Ninguém passa pela área indiferente à obra e Tozzi gostou do resultado. O artista defende há quase três décadas a integração da arte com a arquitetura,
já tendo criado painéis e totens musivos bem como outras obras em áreas de visibilidade pública da cidade, como na Praça da
República, na Barra Funda e, especialmente, na Estação da Sé, para onde concebeu a obra mural “Colcha de Retalhos”,
um grande mosaico executado com a colaboração do grande mosaicista Serafino Faro, que faleceu em 2003, aos 88 anos de
idade.
Arquiteto formado pela FAU e professor de arquitetura da mesma
instituição, Tozzi uniu a criatividade do artista ao construtivismo do ofício para perceber que o azul proporcionava o equilíbrio
ambiental e cromático entre os prédios vizinhos. “O azul é para se fundir com o céu, sendo que suas variações sugerem
a vibração da cidade”, ensinou.
O mosaico em toda a fachada
do prédio da Avenida Angélica é, sem dúvida o de maior visibilidade, tanto por sua dimensão quando pela situação de destaque
naquela via. Muito antes, no entanto, Cláudio Tozzi já empregava pastilhas vítreas em seus trabalhos no espaço urbano de São
Paulo. É de 1980, o painel que fez para o Sesc Vilanova, sobre parede em concreto.
E mais: em 2000
revestiu com pastilhas multicores um enorme cubo escultórico no Edifício Spazzio, em S. Paulo com 3metros e 40 cm de altura.

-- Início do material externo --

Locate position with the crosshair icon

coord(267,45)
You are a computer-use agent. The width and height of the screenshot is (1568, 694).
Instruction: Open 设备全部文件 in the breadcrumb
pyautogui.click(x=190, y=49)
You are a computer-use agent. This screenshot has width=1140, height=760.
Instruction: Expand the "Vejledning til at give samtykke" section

É preciso realçar ainda que toda essa opção de Tozzi por revestimentos
vítreos empresta uma luz diferenciada às suas obras de caráter público nas últimas três décadas. E incendeia de emoções suas
mensagens construtivistas, reinventando a geometria dos espaços arquitetônicos.

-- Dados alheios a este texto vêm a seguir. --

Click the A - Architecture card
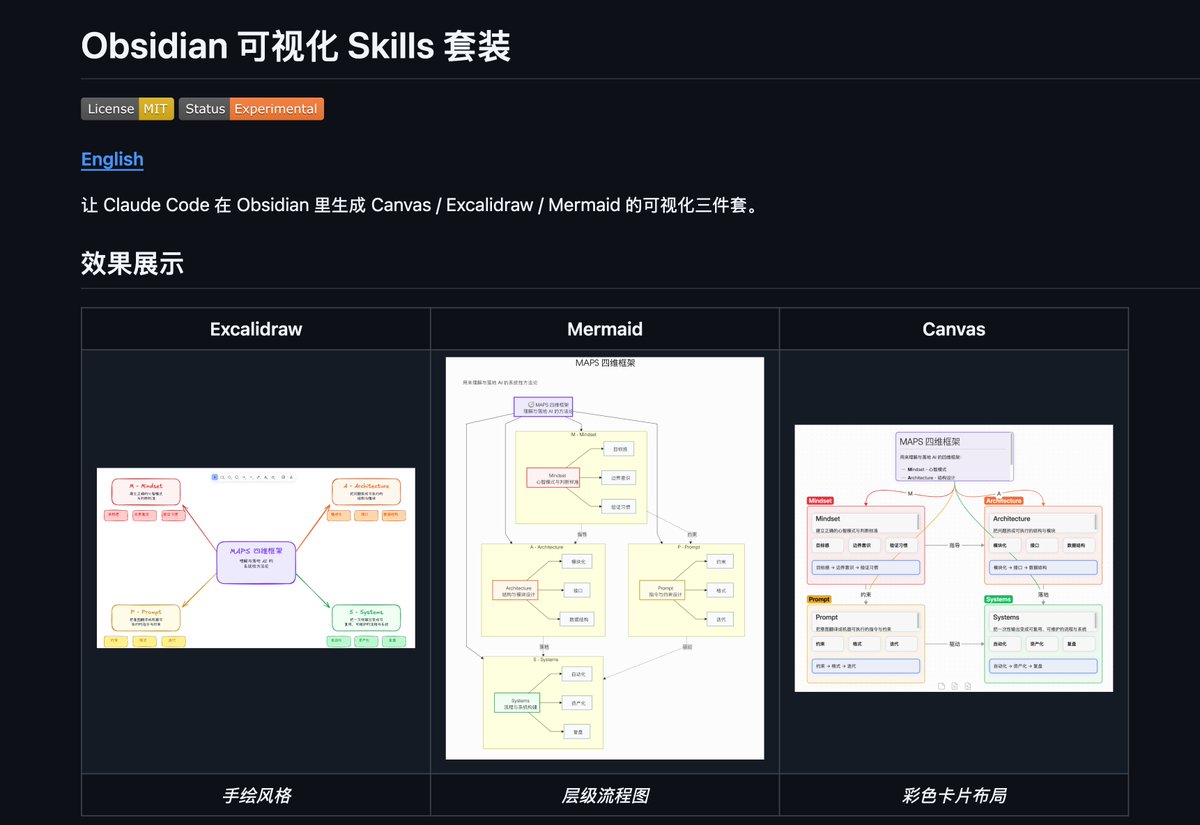 click(366, 490)
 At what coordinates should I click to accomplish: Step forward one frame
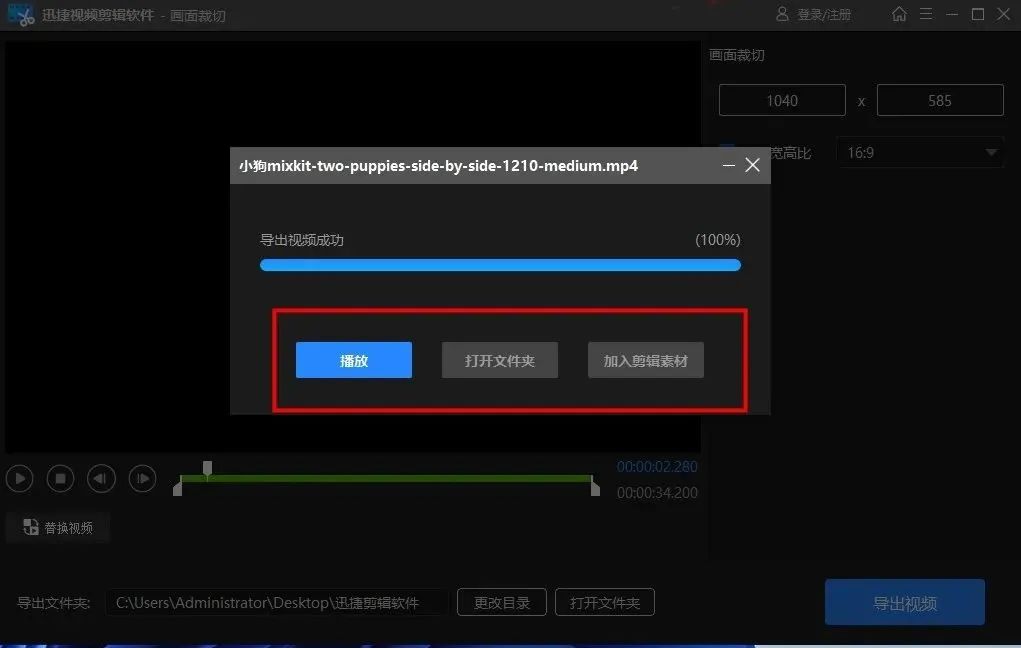click(x=143, y=479)
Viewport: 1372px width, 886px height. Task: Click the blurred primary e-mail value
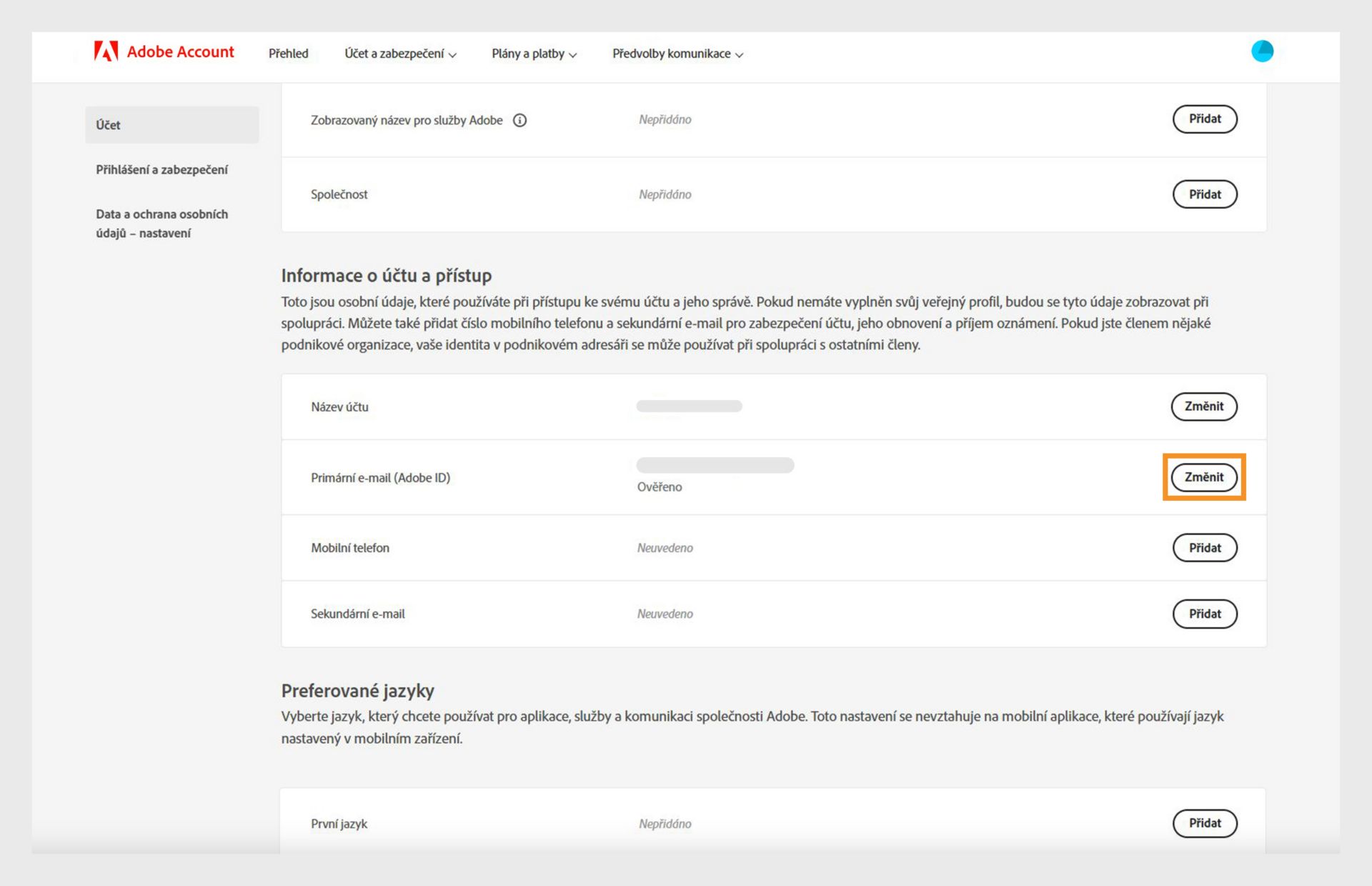pyautogui.click(x=715, y=465)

O artista não é mágico, mas suas peças proporcionam um clima de
alegria, surpresa, espanto e encantamento, que alteram o humor de quem se defronta com seu domínio das cores e com
a organização das pastilhas. Coisas de gênio.

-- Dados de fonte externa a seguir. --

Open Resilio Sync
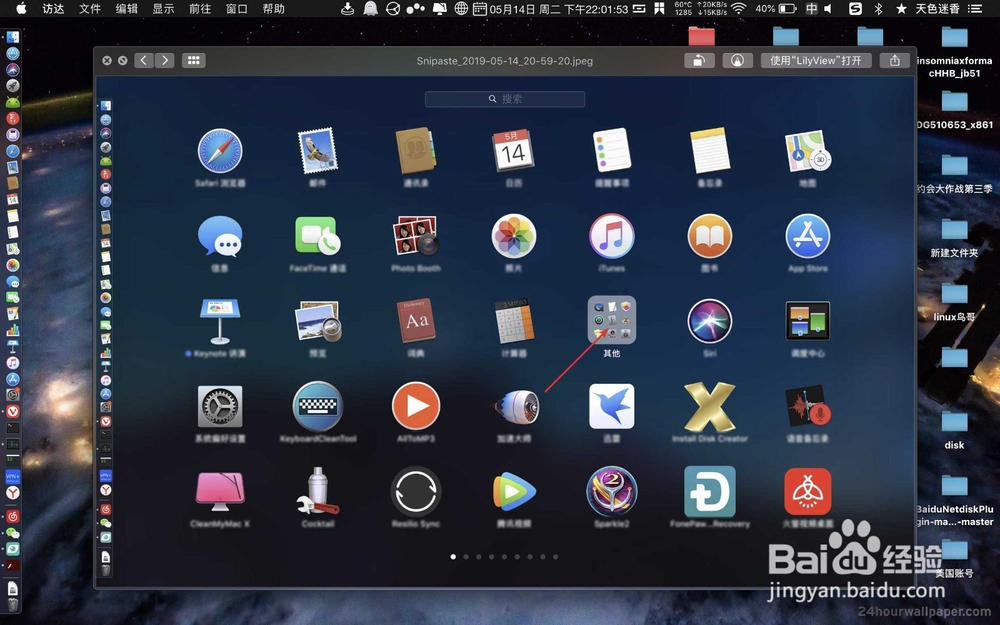The height and width of the screenshot is (625, 1000). (x=416, y=492)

O PAINEL DO FORUM RUY BARBOSA
A produção de painéis
em mosaico realizada por Cláudio Tozzi parece multiplicar-se na mesma velocidade em que a cidade cresce. Quando a gente pensa
que ele ainda está retocando um projeto, pode apostar que outro já está pronto. Foi o que ocorreu no momento em que os holofotes
focalizavam para sua obra na Avenida Angélica e ele, placidamente, organizava um novo projeto no Fórum Trabalhista Ruy Barbosa,
empregando outra vez pastilhas vítreas, novamente em tonalidades de azul, para colorir uma área no pavimento inferior
de entrada para o auditório.
Como o foco deste site
é direcionado exclusivamente para a presença de mosaicos no Brasil, não é o caso de abordar aqui a grande variedade e a vastidão
da obra de Cláudio Tozzi em quase todos os demais domínios das artes visuais, sobretudo a pintura. Na verdade, sua pletora
criativa surpreende a cada minuto, entrando inclusive na casa da gente, como
ocorre neste momento em que escrevo (2009), quando a novela da Globo, que domina o horário das 8 da noite, presenteia o público
com um par de quadros do artista, colorindo o cenário por trás dos atores que
se desdobram entre o Brasil e a Índia.
Retornando ao mosaico,
para nos mantermos nos propósitos dessa pesquisa, não dá para ignorar aquela
que neste momento parece ser a última obra elaborada em pastilhas pelo grande artista. Trata-se do painel que produziu mais
recentemente para o Consulado da Itália em São Paulo, num reencontro formidável com a alma do povo italiano, com
suas próprias raízes de formação, inquietação e genialidade.